Source material below:

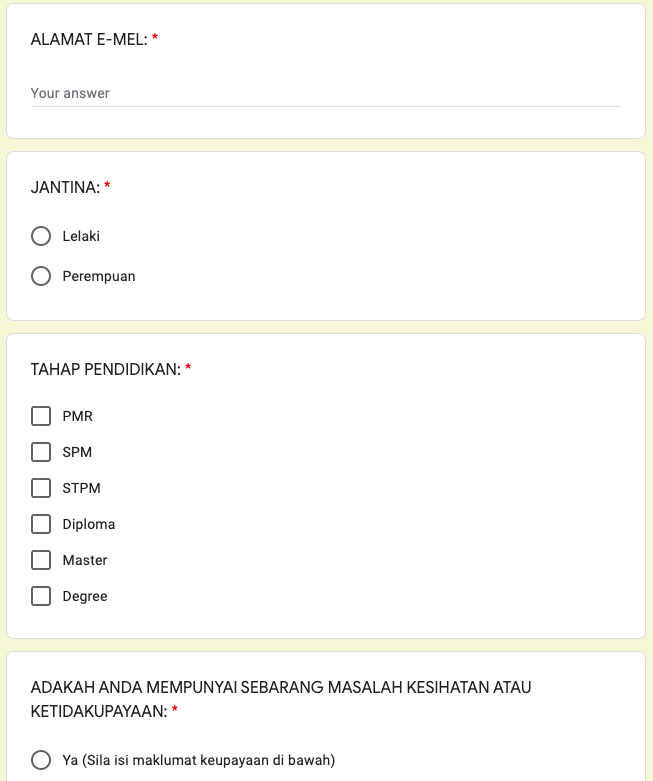Click the ALAMAT E-MEL answer field
The width and height of the screenshot is (653, 781).
[325, 93]
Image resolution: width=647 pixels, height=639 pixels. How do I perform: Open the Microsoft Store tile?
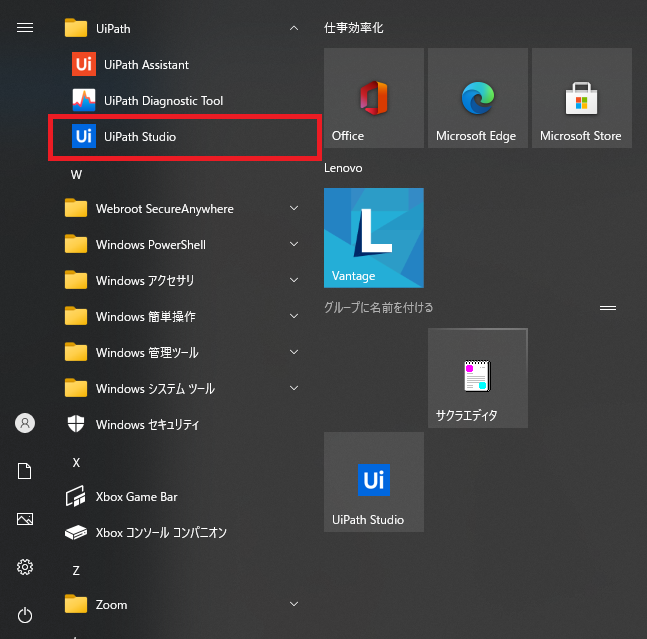pyautogui.click(x=581, y=98)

End of Source material.

What you are asked to do:
Retype only the lines from the one with "Image resolution: width=647" through the final line of the entries, please, and keep the pictures out.

Output of the task:
Image resolution: width=647 pixels, height=639 pixels. How do I perform: Open the Microsoft Store tile?
pyautogui.click(x=581, y=98)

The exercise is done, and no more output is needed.